My own research and writing has been featured in or cited by the American Historical Association, the National Council for Public History, PBS, The Conversation, and the recent Gayle King CBS special “Tulsa: An American Tragedy,” among others. I am the creator of Visualizing the Red Summer, the most comprehensive archive and classroom resource on the Red Summer of 1919, now used on five continents and a featured resource of the National Archives, National History Day, National Council on Public History, and American Historical Association among others. I have also curated numerous museum exhibits nationwide, including “H is For Hayti” about the thriving Black community in Durham, North Carolina, largely destroyed during urban renewal. I am currently working on two veins of research, one exploring the origins of class field trips and experiential place-based education in America, and the other delving into the intellectual lives of hobos.

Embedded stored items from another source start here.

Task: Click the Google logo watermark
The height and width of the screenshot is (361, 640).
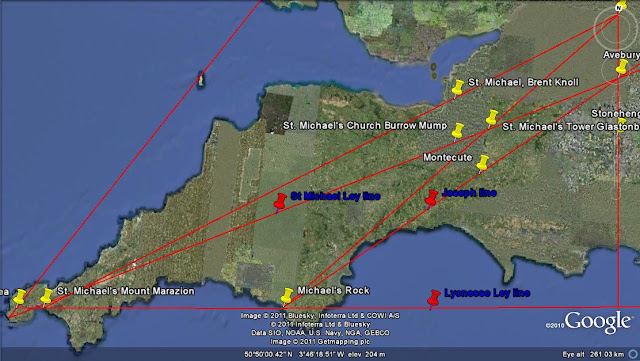Action: pyautogui.click(x=598, y=321)
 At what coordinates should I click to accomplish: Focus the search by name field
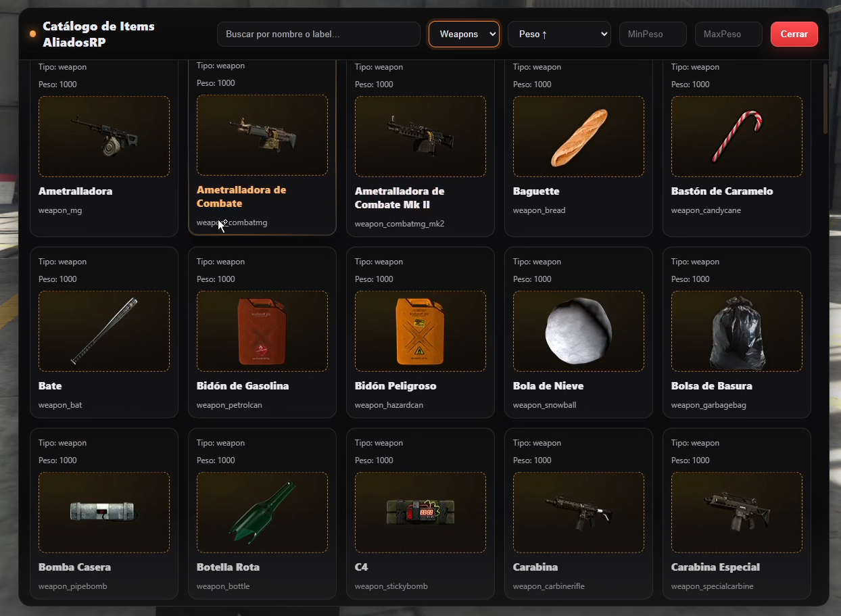(318, 34)
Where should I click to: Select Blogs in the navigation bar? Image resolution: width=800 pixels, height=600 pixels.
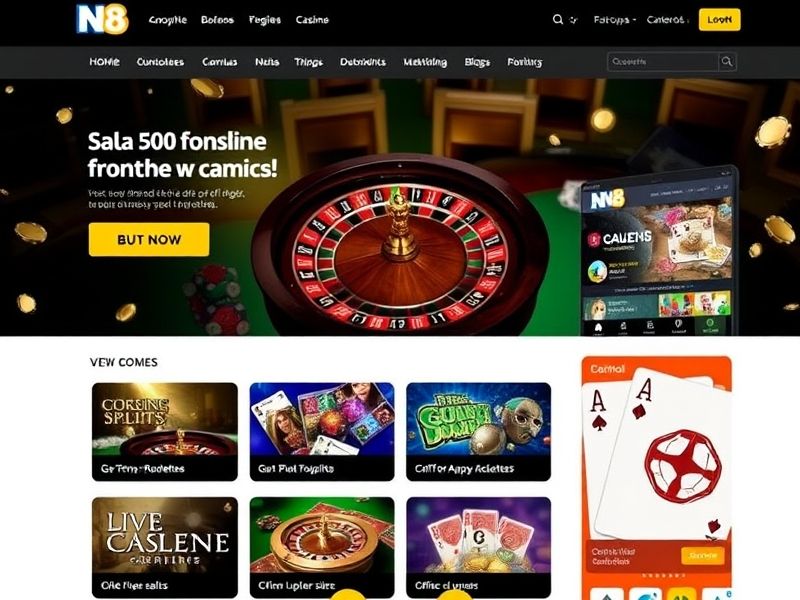click(477, 62)
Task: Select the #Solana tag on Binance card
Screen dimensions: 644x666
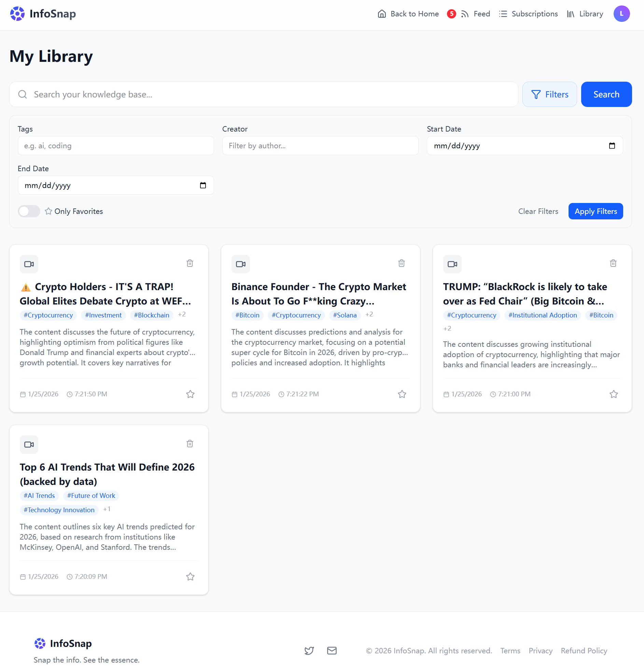Action: 345,315
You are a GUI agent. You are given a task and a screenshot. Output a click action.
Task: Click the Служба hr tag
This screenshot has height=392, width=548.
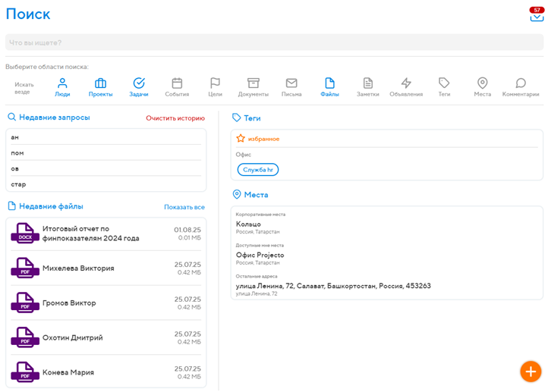click(x=258, y=170)
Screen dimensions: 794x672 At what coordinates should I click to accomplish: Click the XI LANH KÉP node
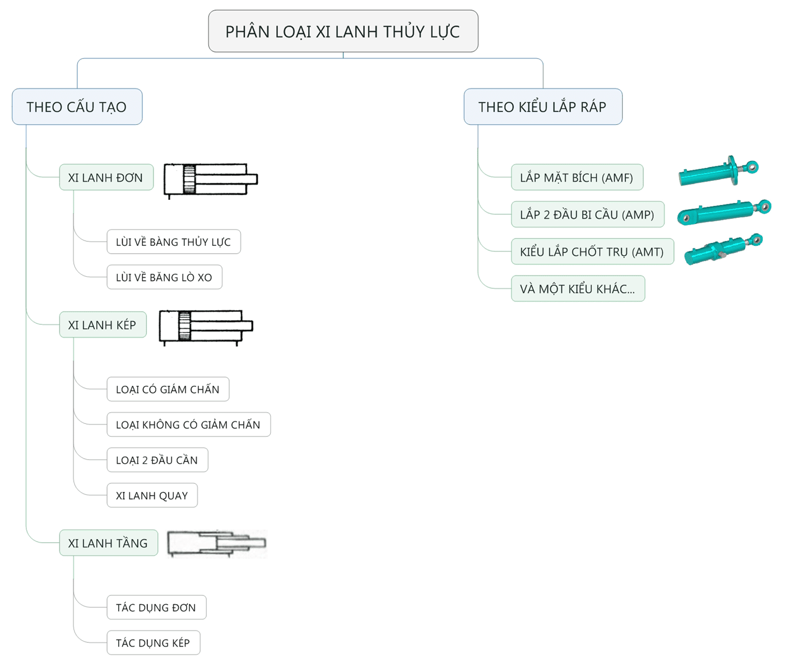[103, 325]
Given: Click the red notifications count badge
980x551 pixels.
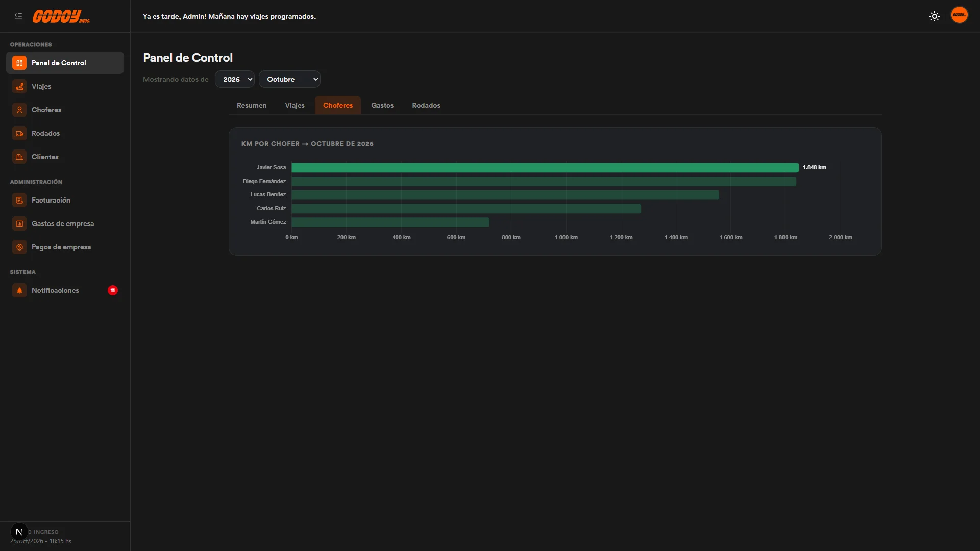Looking at the screenshot, I should click(113, 290).
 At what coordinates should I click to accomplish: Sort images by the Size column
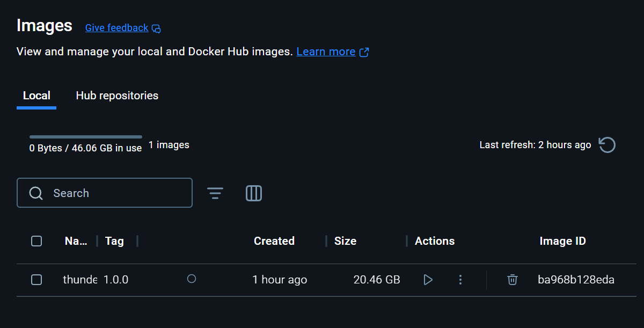point(345,241)
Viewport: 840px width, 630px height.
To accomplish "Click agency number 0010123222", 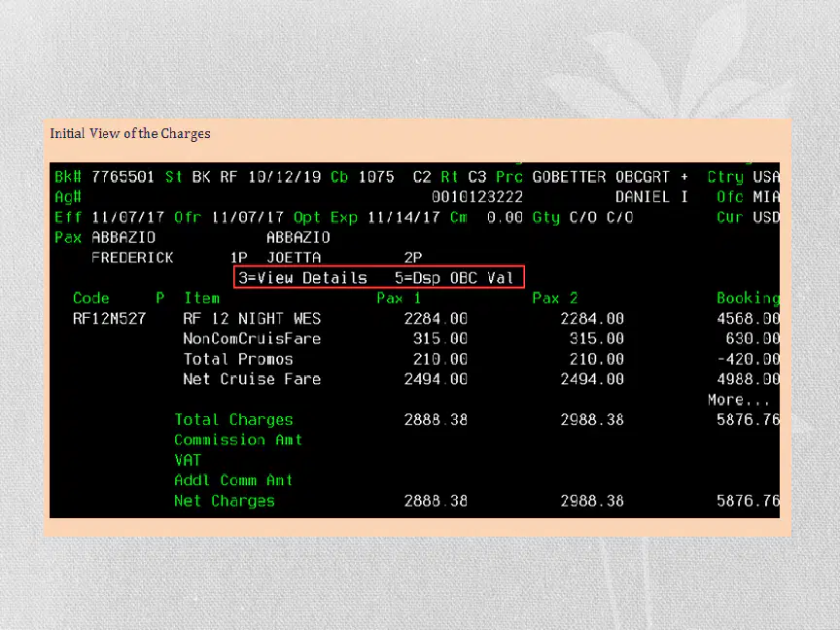I will 476,197.
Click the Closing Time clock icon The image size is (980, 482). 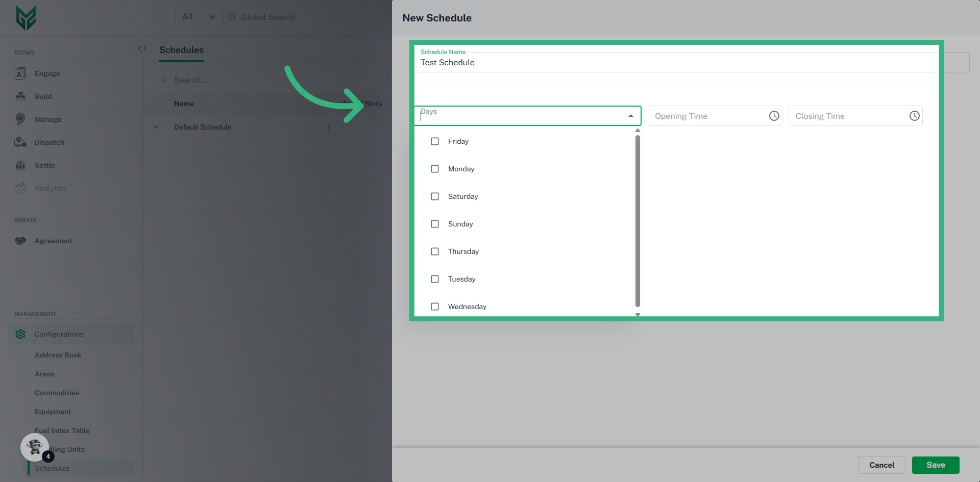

In my current role at the McGillicuddy Humanities Center, I advise, support, and celebrate the research of students and faculty working across the humanities and arts, and help scholars form interdisciplinary partnerships. I also work in grant making and grant writing to allow other scholars’ big ideas to come to fruition, and produce dozens of MHC events annually. I additionally hold a second appointment in outreach and research for the Theodore Roosevelt Center and Digital Library connecting the public with archival resources through social media, blogs, and digital exhibits/visualizations.